'This Irish team is fuelled by inner belief' - O'Neill
'Defend properly and take our chances' is Irish mantra for clash in Copenhagen
Almost every single public appearance by Martin O'Neill contains a reference to his own experiences as a player at two World Cup finals and his European Cup medals.
Now, in his job at the helm of a group of players who are 180 minutes away from their own moments of glory at a World Cup, his message is quite simple.
"We don't want to die wondering," he says as Ireland prepare to do battle with Denmark at a sold-out Parken Stadium in Copenhagen tonight.
"It's a great game for us, the same goes for Denmark. As far as we're concerned qualifying for Euros was a great achievement for us and some of the performances in France were great. Getting there was big and this is bigger."
His side have come through big tests before: beating Germany in Dublin when only a win would do, defeating Bosnia over two legs to make it to Euro 2016, winning against Italy in Lille to get out of the group, and winning in Wales.
All of those tasks had to be fulfilled and it's to the credit of O'Neill, his staff and players that the job got done.
Of course there was a 'but' attached to each of those. Germany could afford to lose in Dublin and still qualify; Bosnian opposition was about the best draw possible for Ireland in that play-off. Italy played a weakened side in Lille as they had already qualified; and Wales played in Cardiff without their best player (Gareth Bale) and had their key man on the night (Joe Allen) sandwiched out early on.
But Denmark away, a fully-fit, very strong and in-form Denmark? That, to paraphrase a term used by a bunch of men from the same county as O'Neill (The Undertones), is a different Cher O' Bowlies.
"They've got some excellent players who can cause a lot of problems - Eriksen has been playing fantastic football now for maybe 16 months, but he's not only Danish player who can play," he added.
"They have got some really good players - but so have we. We are going to try to play to our strengths - we are going to try to play strongly, we're going to have to be able to defend properly when it comes to it and we are going to have to take our chances.
"That's what we are going to have to do and over the two legs, we will give ourselves a chance, we hope."
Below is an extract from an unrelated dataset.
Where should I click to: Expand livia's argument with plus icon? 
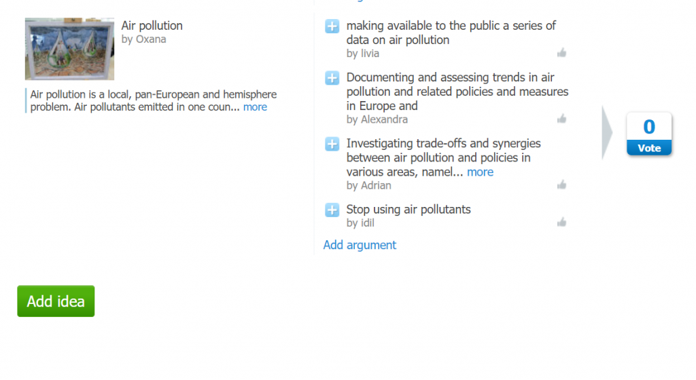(332, 26)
O'Neill spoke at length yesterday about his (positive) opinion of Nicklas Bendtner, a player he had under his wing at Sunderland. "I remember one game, it might have been against Liverpool where he was unplayable and got us the three points and overall stopped the side from being relegated and played a big part in that," O'Neill said. Yet Denmark have such an embarrassment of riches that they can afford to start with Bendtner on the bench.
Ireland have four strikers in the squad, two uncapped (Scott Hogan and Aiden O'Brien), one who is planning for his 35th birthday (Daryl Murphy) and another (Shane Long) who is endurinig the worst dry spell, in terms of scoring goals, in his career.
And yet. And yet there is a steel which feeds confidence into O'Neill's mind, a swagger of self confidence in a set of players who were at a low ebb when he took over four years ago.
"Through experience the players have matured, I think there's a good belief in the camp that maybe didn't exist a couple of seasons ago," O'Neill added.
"It's an inner self belief, it's not one that is flaunted, it's an inner self belief that we can come out and compete.
"We know what we have to do, we know we must compete for almost everything at every given minute.
"And while every single international side has limitations somewhat, we are going to try and stay as strong as we possibly can, play to our strengths which is the most important thing,
"It's something we do and use that experience we've had in the last couple of years to some good effect. And that's what we're going to try and do."
O'Neill will be tested today before kick off. To start Shane Long and Daryl Murphy, or take a goal-shy Long out of the firing line? How to prepare a team which has 10 players on yellow cards, one caution away from suspension, for what's going to be a physical battle? How to make the best use of his bench?
The tests to date in his time as Ireland boss have been passed, boxes ticked.
But the road to a World Cup is bumpier, harder, than the route to the Euros. We will find out tonight what this manager is really made of.